### ABOUT THIS EXERCISE
Copy the records below, from the line containing "Instruction: Select the highlighted 5K size" through the last line; leave out pictures.

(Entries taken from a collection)
************
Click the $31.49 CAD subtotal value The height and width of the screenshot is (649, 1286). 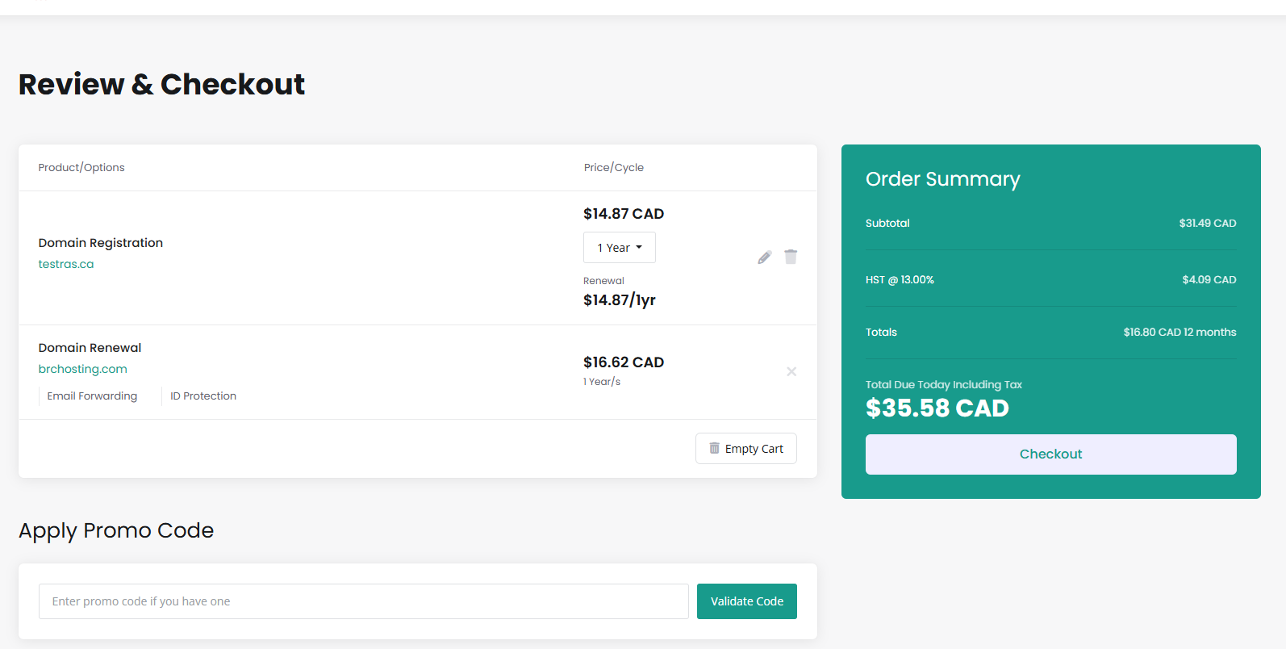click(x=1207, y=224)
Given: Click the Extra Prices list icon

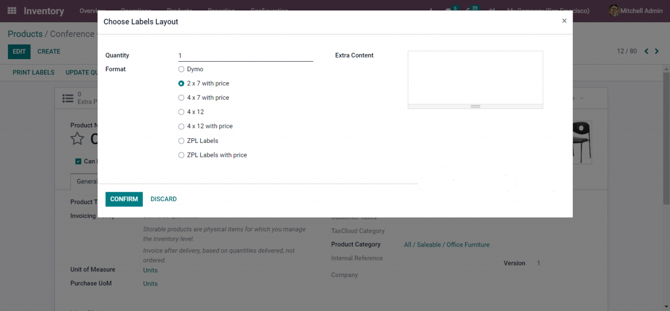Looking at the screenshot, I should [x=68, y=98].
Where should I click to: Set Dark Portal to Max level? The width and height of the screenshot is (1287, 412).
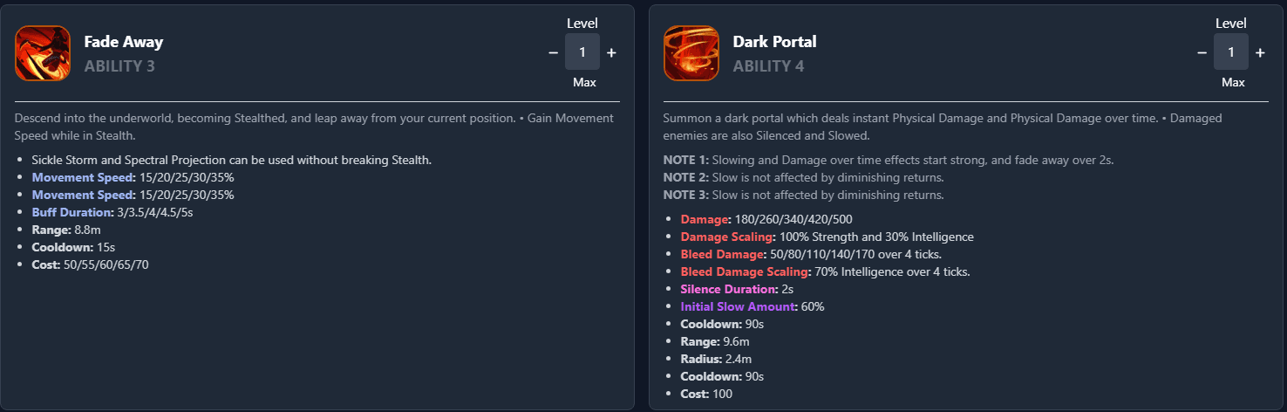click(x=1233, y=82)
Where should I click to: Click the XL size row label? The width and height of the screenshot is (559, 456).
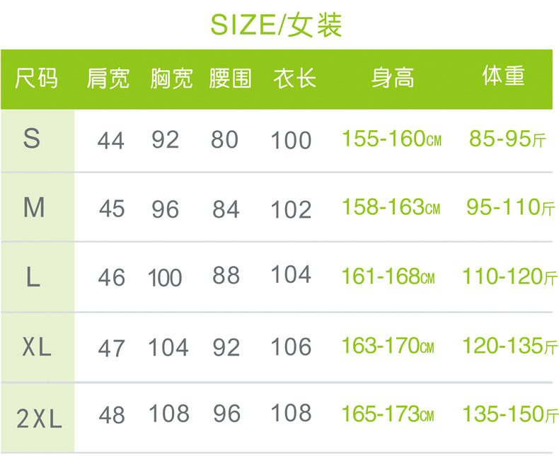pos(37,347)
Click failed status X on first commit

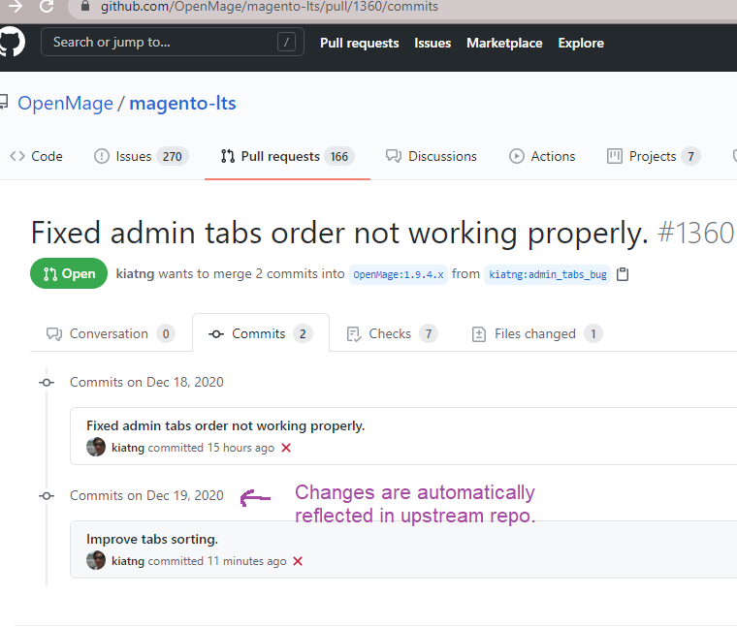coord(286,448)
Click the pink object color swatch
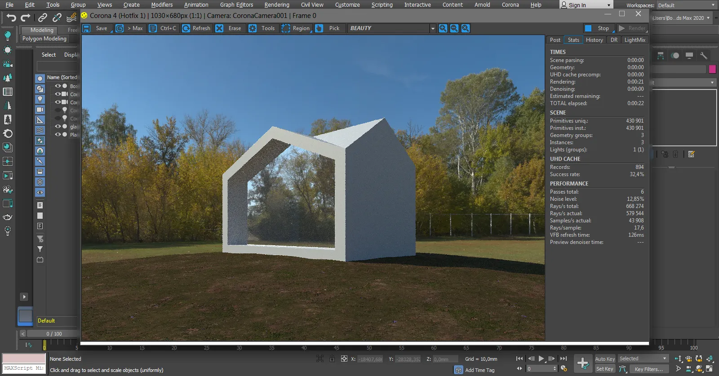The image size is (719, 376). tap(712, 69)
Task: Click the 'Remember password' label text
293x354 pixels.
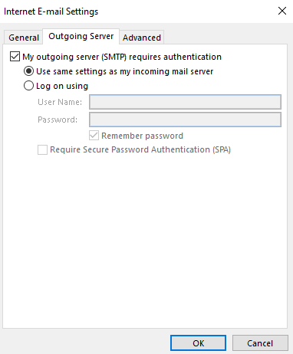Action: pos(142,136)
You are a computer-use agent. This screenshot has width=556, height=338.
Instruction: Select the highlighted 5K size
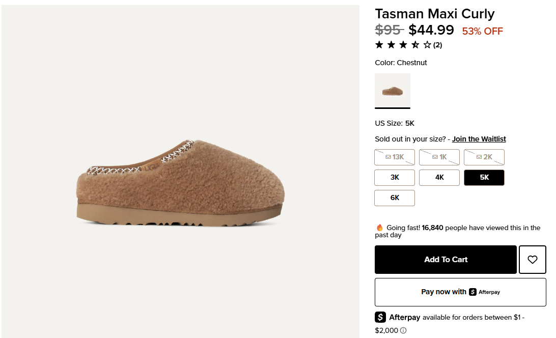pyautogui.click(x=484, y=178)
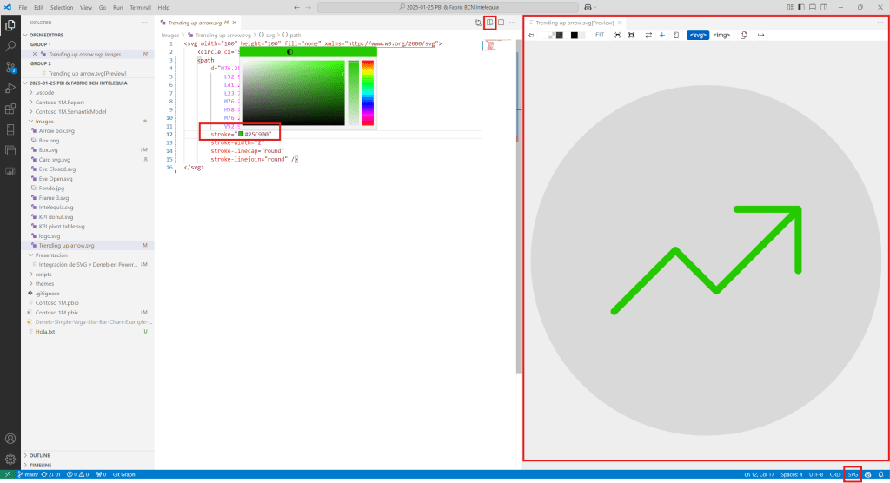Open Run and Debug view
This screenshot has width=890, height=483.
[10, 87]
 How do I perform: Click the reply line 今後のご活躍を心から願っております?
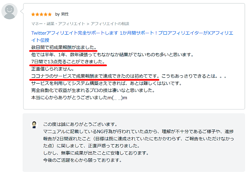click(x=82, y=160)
************
### TASK RESPONSE
Instruction: Select the highlighted 5K size
pyautogui.click(x=484, y=178)
Open Run and Debug view
This screenshot has width=890, height=483.
[10, 87]
 How do I perform: Click the reply line 今後のご活躍を心から願っております?
click(x=82, y=160)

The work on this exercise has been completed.